Work order >>
Every line from the first record below down to the line that includes "Task: Open the" must be reproduced exactly; the pictures are not.

Input >>
———

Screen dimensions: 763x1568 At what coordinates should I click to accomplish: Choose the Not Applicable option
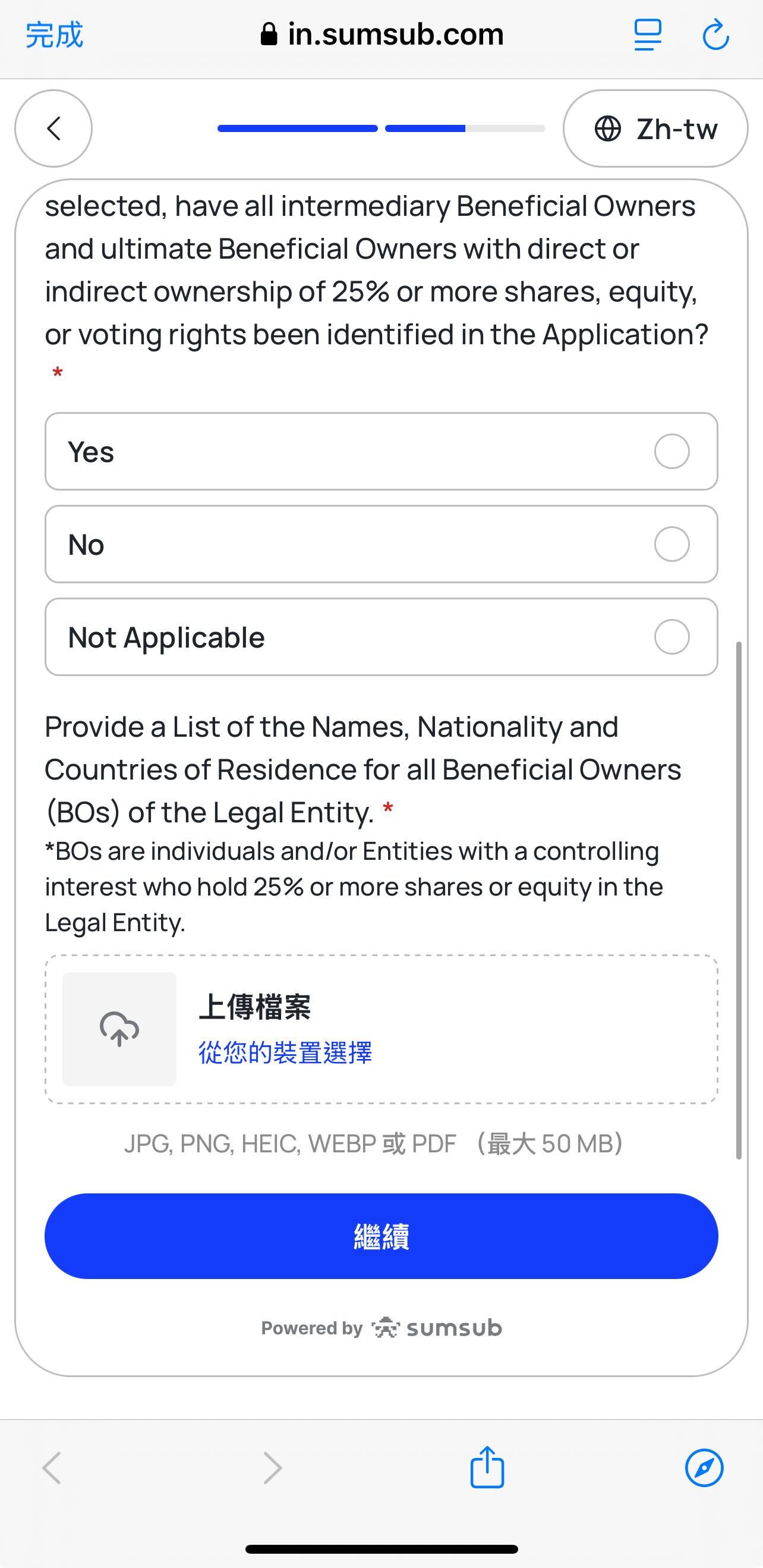point(671,637)
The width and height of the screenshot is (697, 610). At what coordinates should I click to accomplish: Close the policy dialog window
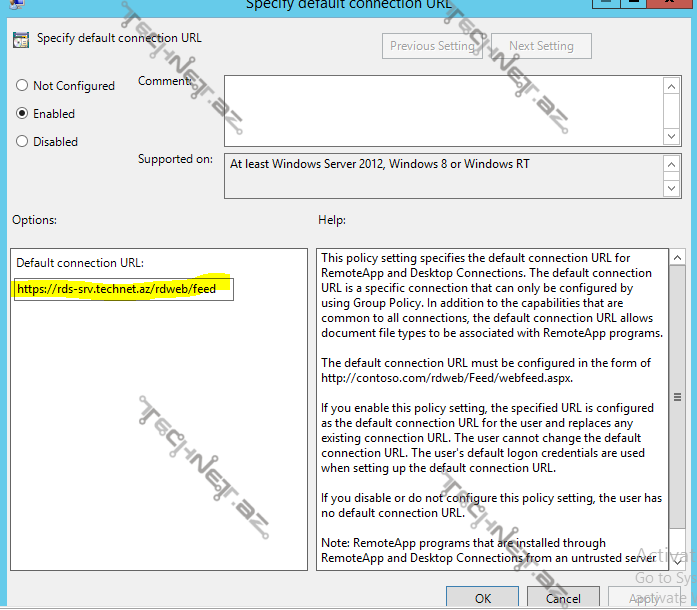point(672,5)
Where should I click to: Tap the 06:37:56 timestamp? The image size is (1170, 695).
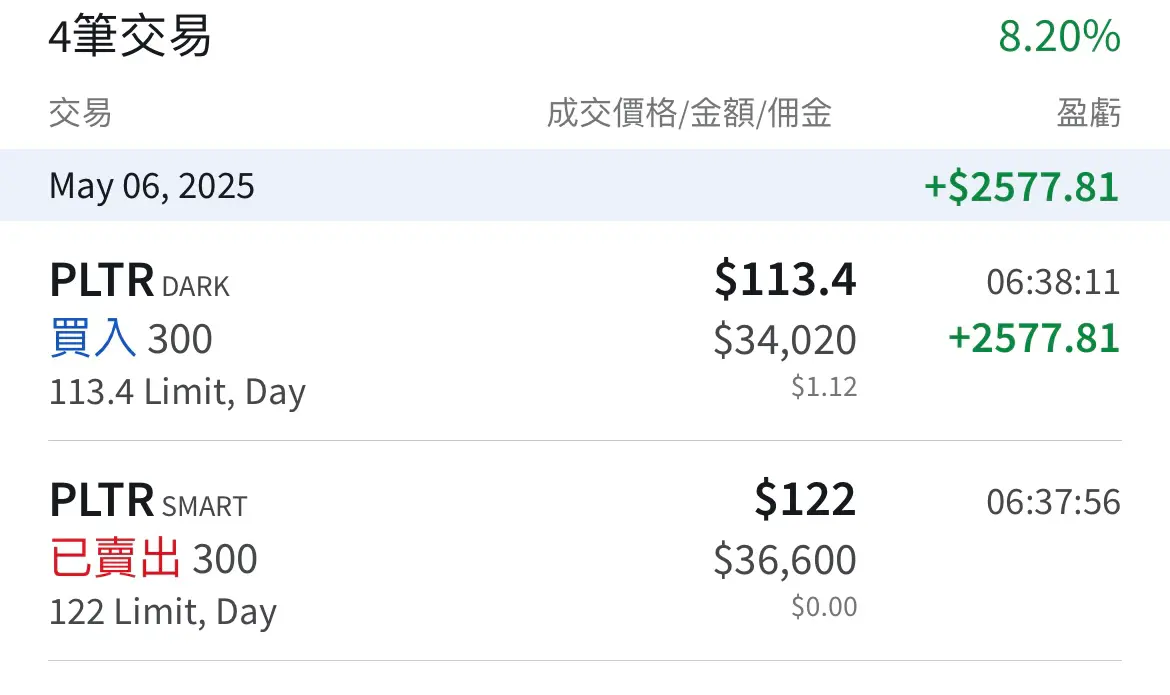[1053, 502]
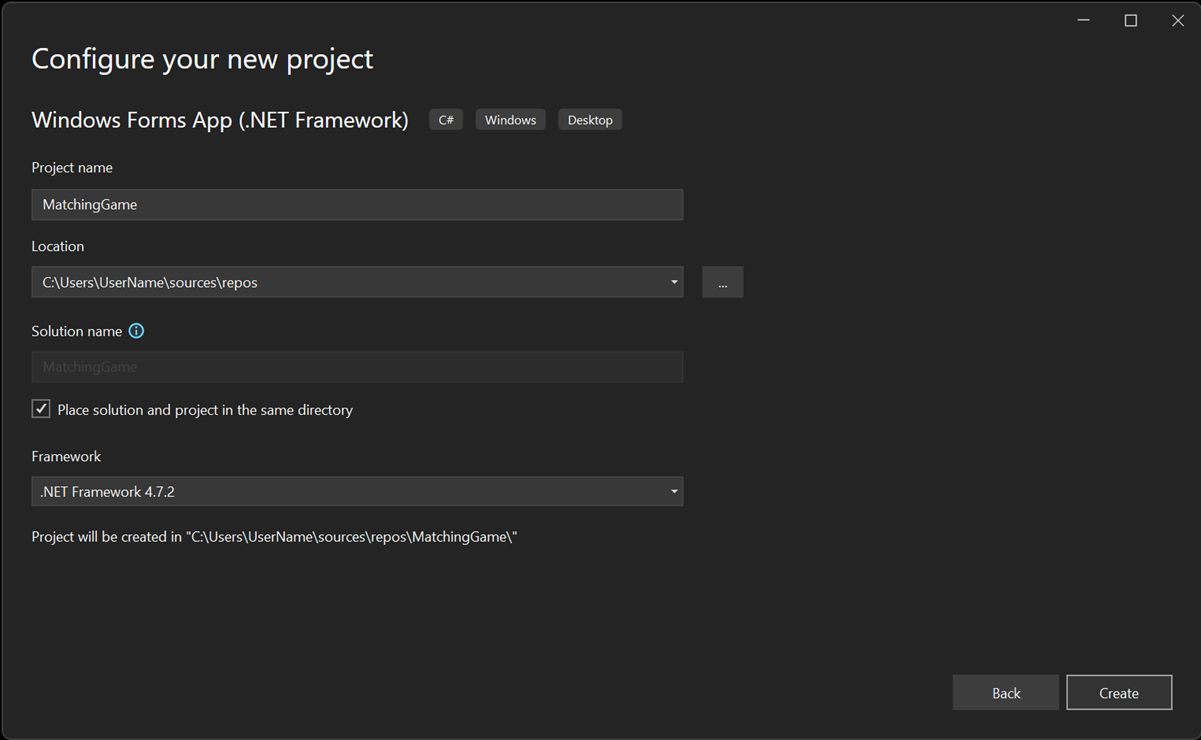Select the Desktop project type tag
Screen dimensions: 1201x740
pyautogui.click(x=590, y=119)
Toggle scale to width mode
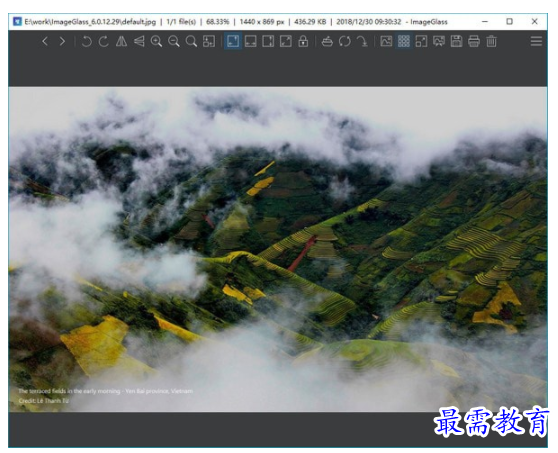The height and width of the screenshot is (453, 558). [251, 41]
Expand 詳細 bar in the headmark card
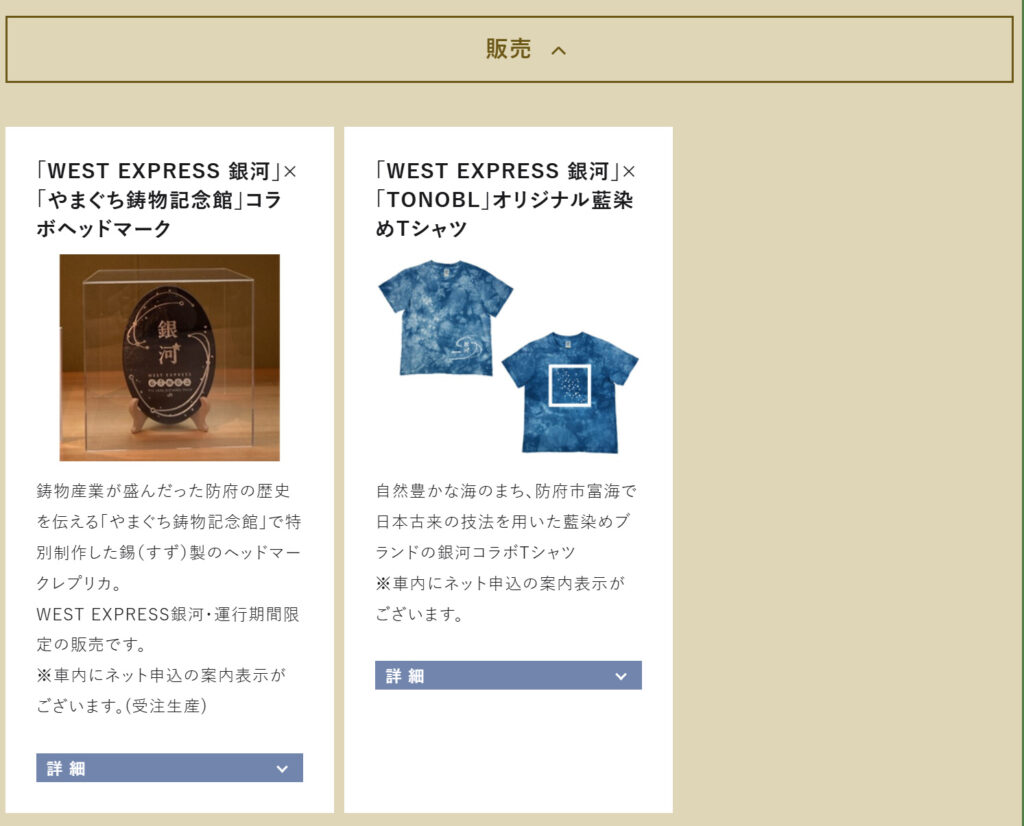This screenshot has height=826, width=1024. (x=169, y=768)
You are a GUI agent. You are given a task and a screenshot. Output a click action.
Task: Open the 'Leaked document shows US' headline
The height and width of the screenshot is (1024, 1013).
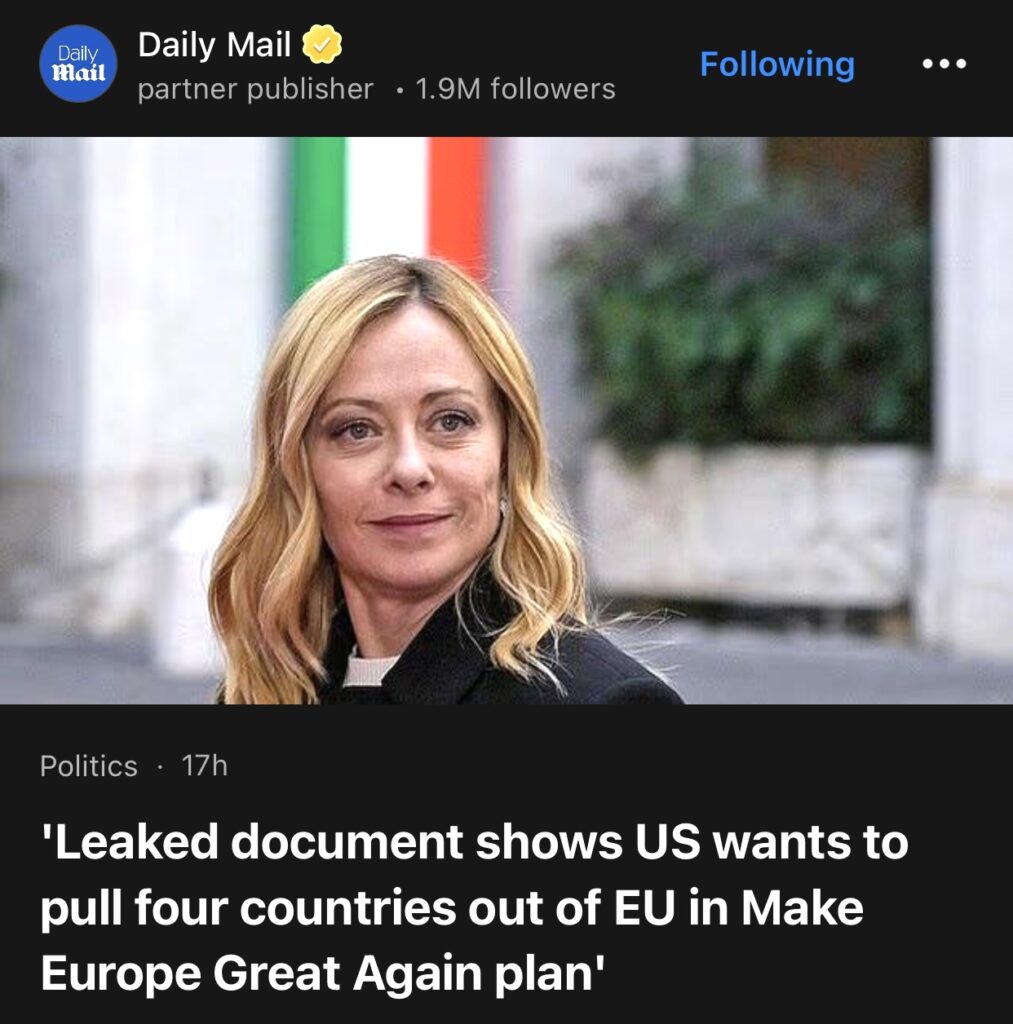coord(475,907)
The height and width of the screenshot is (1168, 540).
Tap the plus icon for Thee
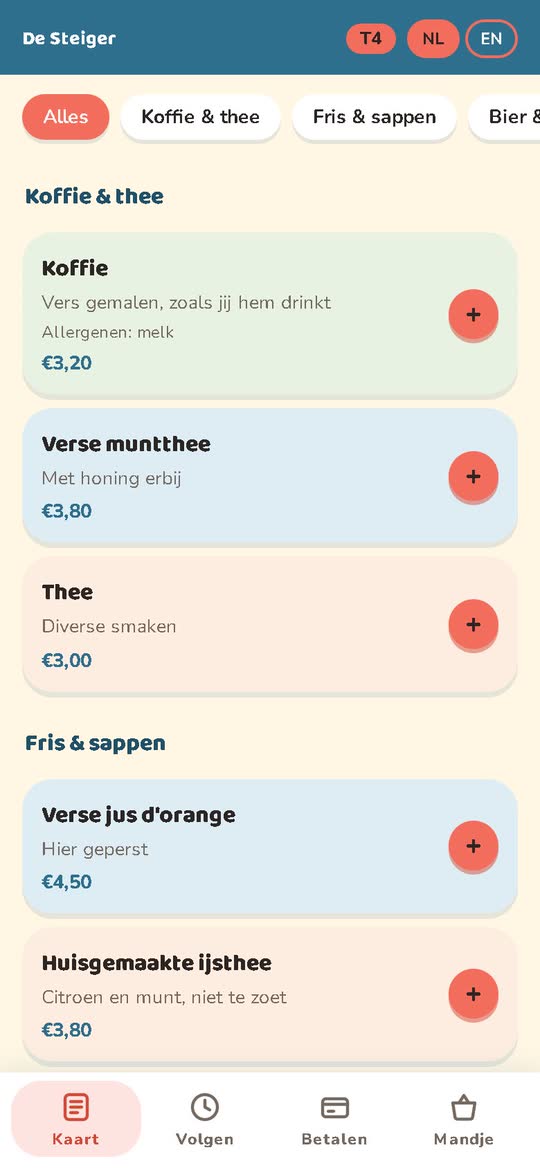pos(473,624)
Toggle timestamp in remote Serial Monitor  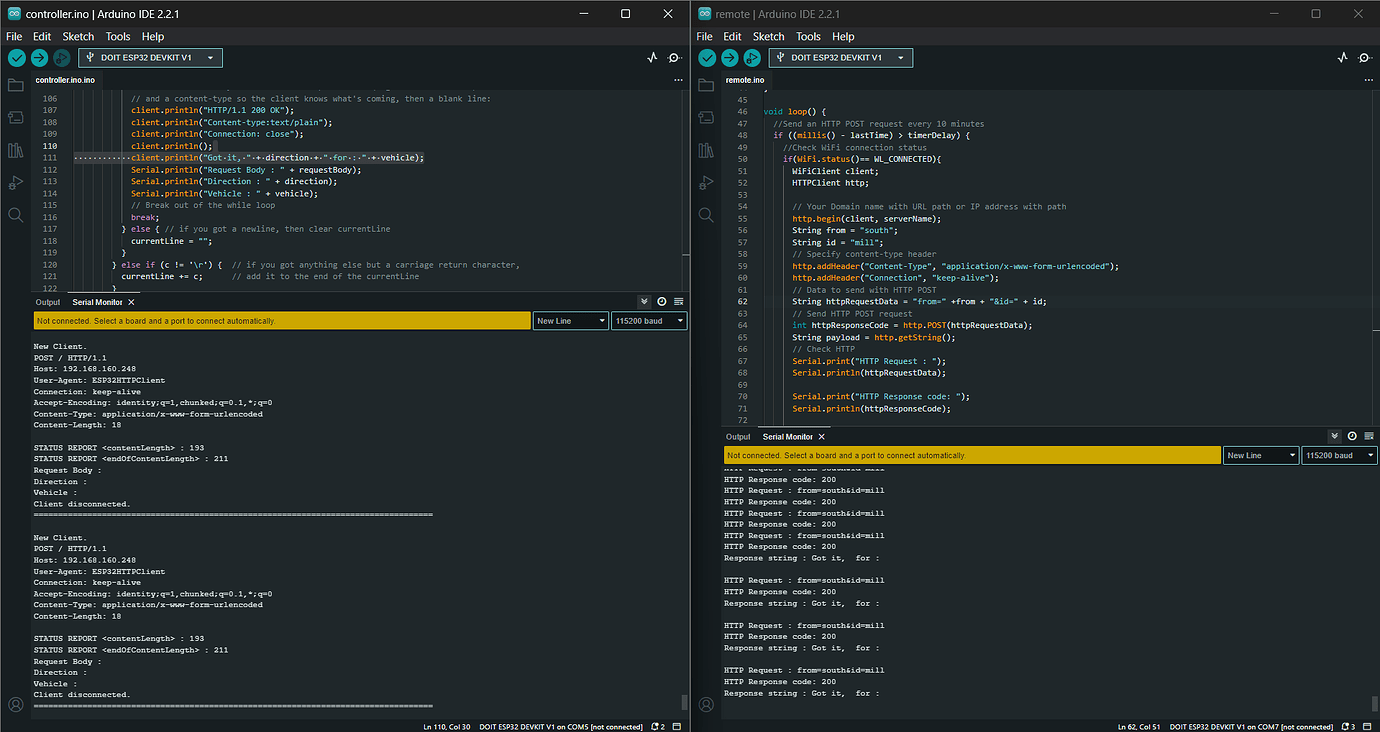[x=1352, y=436]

———

Solution for this exercise >>
Screen dimensions: 763x1568 At what coordinates should I click to accomplish: Choose the Not Applicable option
point(671,637)
The width and height of the screenshot is (697, 610). At what coordinates should I click to accomplish: Close the policy dialog window
point(672,5)
Where should I click to: Tap the 06:37:56 timestamp? The image size is (1170, 695).
[1053, 502]
Select the Desktop project type tag
Screen dimensions: 1201x740
pyautogui.click(x=590, y=119)
Toggle scale to width mode
The height and width of the screenshot is (453, 558). [251, 41]
Expand 詳細 bar in the headmark card
This screenshot has height=826, width=1024. (x=169, y=768)
You are a GUI agent. You are given a task and a screenshot. Output a click action.
Task: Open the 'Leaked document shows US' headline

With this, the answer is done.